The week started on a positive note for tech stocks until the ugly market reaction to Samsung's blockbuster earnings turned sentiment sour again. Samsung was heavily sold despite a 19-fold increase in quarterly profit and a strong earnings beat. Meanwhile, the re-escalation of tensions in the Strait of Hormuz led to a modest rebound in oil prices, but the move was tempered by news that Saudi Arabia has sharply cut its prices for Asian buyers to help the market absorb the ample oil supply.

Whispering trouble...
Default image

The week started on a cautious note in Europe, but in a better mood for the US' tech-heavy indices. The Nasdaq 100 advanced more than 1% on Monday, with chipmakers leading gains. Broadcom, for example, jumped 3.7% after extending an agreement to provide new custom chips to Apple through 2031, while VanEck's Semiconductor ETF added 2% ahead of Samsung Electronics' earnings announcement today.

And the latter didn't go well. I mean, it did—looking purely at the numbers. Samsung delivered VERY strong – and stronger-than-expected – results. Its operating profit rose to nearly ₩90 trillion (the equivalent of $58bn), its quarterly profit surged 19-fold year-on-year and the profit margin for the memory chip business was around 80% – also showing the incredible pricing power the company has thanks to booming AI demand.

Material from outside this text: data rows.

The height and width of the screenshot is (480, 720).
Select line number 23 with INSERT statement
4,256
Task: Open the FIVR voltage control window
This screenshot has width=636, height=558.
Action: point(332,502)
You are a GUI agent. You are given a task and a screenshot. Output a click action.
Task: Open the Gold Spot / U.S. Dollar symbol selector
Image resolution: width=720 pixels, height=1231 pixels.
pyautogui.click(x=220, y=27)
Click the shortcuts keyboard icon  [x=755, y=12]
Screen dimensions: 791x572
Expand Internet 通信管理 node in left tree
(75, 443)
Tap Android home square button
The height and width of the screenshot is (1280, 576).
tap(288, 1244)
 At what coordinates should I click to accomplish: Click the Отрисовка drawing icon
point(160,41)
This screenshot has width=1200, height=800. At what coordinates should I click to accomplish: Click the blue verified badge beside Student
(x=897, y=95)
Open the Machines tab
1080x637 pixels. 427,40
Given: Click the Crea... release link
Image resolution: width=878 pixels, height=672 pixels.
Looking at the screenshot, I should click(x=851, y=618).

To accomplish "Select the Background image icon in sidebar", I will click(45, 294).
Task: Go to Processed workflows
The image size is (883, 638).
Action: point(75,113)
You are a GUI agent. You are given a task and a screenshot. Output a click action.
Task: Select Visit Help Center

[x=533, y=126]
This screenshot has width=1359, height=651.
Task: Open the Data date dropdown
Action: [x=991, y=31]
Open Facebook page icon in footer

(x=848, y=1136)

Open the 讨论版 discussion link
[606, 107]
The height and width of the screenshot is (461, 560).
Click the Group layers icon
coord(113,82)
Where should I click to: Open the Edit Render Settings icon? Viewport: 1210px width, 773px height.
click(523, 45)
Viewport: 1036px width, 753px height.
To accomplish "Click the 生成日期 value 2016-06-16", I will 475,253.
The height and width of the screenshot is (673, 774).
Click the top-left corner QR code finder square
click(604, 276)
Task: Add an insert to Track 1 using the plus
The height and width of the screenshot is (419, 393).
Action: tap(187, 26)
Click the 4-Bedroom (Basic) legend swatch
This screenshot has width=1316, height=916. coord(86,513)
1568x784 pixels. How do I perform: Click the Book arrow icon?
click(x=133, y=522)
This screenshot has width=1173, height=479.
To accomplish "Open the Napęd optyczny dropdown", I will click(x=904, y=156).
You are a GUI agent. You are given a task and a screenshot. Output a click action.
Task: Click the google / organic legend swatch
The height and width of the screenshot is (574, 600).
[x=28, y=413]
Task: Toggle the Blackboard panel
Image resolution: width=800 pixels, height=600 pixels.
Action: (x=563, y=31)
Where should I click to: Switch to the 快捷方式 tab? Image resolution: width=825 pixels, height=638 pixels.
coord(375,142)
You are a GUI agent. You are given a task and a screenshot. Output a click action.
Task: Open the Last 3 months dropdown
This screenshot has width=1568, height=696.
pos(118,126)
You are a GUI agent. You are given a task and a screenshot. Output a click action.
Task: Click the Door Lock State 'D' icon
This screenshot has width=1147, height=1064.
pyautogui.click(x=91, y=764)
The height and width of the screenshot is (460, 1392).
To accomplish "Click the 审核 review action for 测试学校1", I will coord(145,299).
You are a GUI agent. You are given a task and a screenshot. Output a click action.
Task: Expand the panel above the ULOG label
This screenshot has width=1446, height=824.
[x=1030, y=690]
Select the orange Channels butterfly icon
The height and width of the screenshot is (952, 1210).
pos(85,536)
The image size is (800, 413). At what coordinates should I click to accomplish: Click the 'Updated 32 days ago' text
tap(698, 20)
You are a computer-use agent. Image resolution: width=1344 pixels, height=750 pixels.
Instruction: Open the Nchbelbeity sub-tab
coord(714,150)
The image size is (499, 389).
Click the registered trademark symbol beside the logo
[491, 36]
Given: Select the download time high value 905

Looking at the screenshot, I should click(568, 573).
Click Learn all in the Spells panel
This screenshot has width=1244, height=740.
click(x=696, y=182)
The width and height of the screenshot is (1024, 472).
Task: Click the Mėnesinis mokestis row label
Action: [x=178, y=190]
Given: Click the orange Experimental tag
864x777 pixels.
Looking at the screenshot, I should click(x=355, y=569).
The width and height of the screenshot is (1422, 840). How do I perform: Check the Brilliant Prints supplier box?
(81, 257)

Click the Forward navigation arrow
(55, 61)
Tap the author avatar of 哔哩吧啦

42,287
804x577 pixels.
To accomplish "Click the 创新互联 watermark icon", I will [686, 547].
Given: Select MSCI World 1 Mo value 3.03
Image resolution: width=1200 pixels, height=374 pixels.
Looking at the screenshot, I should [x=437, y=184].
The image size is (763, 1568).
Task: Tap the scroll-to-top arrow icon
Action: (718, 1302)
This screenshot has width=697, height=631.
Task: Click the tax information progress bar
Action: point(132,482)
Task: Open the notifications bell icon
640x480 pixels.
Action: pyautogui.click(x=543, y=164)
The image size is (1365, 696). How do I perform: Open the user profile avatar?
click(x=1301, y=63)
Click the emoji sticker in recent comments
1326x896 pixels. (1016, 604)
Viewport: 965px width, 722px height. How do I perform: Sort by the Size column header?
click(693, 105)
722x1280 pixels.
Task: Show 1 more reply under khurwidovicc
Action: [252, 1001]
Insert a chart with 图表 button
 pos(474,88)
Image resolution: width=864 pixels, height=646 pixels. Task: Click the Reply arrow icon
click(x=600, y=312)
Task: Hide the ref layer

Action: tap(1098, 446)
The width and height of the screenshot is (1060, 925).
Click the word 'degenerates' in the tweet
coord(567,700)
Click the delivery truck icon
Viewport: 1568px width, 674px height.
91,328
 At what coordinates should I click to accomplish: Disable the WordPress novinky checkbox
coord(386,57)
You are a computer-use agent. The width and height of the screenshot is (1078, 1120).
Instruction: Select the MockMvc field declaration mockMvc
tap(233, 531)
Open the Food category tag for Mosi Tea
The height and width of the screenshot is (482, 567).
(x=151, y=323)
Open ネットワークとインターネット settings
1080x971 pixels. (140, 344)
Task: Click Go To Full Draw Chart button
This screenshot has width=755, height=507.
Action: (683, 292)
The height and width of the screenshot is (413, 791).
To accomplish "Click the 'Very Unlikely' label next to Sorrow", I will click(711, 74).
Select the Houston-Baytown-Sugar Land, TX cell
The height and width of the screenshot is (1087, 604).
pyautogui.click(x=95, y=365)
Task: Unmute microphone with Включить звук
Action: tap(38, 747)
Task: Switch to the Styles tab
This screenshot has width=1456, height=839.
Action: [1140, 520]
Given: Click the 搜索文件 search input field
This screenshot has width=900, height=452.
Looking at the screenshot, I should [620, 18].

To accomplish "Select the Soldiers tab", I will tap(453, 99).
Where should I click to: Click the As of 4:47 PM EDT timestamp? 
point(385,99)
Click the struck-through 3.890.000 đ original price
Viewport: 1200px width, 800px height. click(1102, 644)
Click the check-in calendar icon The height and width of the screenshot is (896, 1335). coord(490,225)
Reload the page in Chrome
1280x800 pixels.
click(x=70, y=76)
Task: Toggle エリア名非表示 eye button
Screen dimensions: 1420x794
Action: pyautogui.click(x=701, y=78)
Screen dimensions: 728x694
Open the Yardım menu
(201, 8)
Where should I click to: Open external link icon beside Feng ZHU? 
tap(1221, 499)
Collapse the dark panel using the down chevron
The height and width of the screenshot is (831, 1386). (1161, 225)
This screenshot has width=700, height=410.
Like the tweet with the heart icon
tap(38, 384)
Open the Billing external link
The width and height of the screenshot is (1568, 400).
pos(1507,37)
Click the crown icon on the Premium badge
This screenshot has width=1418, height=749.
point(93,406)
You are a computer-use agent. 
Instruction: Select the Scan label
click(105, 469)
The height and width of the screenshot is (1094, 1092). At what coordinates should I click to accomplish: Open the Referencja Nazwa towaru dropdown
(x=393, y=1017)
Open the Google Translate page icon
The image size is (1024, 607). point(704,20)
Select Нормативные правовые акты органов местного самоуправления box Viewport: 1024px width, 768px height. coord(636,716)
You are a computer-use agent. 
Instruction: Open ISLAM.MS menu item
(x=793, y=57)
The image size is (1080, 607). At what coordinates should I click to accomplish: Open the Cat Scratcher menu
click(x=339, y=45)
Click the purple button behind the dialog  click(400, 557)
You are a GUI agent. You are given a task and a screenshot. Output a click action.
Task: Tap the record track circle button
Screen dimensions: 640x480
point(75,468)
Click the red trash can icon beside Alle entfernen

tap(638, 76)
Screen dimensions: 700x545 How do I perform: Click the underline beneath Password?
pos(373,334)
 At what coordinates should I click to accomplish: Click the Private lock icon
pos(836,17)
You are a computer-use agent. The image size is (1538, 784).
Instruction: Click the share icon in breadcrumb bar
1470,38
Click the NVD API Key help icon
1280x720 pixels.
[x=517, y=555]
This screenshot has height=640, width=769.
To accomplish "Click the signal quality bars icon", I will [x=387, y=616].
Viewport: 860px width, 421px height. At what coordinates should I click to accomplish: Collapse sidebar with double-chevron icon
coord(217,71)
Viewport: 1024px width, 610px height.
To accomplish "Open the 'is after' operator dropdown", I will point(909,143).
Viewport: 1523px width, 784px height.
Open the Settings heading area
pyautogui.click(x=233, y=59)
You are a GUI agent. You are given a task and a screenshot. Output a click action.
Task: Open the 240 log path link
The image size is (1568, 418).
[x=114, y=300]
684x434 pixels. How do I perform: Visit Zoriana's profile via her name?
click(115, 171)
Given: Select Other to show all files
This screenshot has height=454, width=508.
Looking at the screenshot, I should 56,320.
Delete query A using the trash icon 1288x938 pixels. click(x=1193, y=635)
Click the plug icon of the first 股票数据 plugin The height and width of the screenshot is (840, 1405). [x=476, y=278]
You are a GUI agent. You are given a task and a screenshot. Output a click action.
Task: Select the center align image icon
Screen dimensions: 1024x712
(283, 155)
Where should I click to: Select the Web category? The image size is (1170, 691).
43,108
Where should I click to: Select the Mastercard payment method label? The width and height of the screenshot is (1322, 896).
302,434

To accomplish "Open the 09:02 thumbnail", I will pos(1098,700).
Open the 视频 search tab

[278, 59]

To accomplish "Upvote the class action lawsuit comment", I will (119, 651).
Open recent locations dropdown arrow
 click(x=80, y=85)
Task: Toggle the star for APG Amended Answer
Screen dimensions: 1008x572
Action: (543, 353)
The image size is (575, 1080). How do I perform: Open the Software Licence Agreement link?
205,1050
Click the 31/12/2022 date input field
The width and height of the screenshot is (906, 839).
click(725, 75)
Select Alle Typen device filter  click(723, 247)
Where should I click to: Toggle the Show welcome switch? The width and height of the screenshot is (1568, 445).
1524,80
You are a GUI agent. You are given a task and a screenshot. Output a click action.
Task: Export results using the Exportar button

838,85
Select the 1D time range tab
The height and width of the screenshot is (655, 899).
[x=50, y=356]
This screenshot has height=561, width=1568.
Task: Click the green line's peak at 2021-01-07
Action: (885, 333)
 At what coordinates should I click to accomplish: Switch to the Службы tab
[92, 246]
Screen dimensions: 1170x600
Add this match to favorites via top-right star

Yet, Samsung shares tanked 9% in South Korea after the results, pulling the Korean Kospi 8% down – yes, the index is down almost as much as a single company's stock – this is how overly dependent the Kospi is on the health of just two companies. Trading there was stopped again to give the market room to breathe!

Elsewhere, chip and related stocks across Asia pulled back sharply. Kioxia Holdings in Japan – a direct competitor to Samsung in the NAND flash memory business – lost more than 10%, while Tokyo Electron is down by 3.5% at the time of writing.

Whispering trouble...

How did this happen despite a decent earnings beat? The answer is that the real expectation—the so-called whisper number—was even higher than what analysts had pencilled in. The whisper number is the unofficial earnings target that circulates among investors, traders and portfolio managers ahead of a company's results.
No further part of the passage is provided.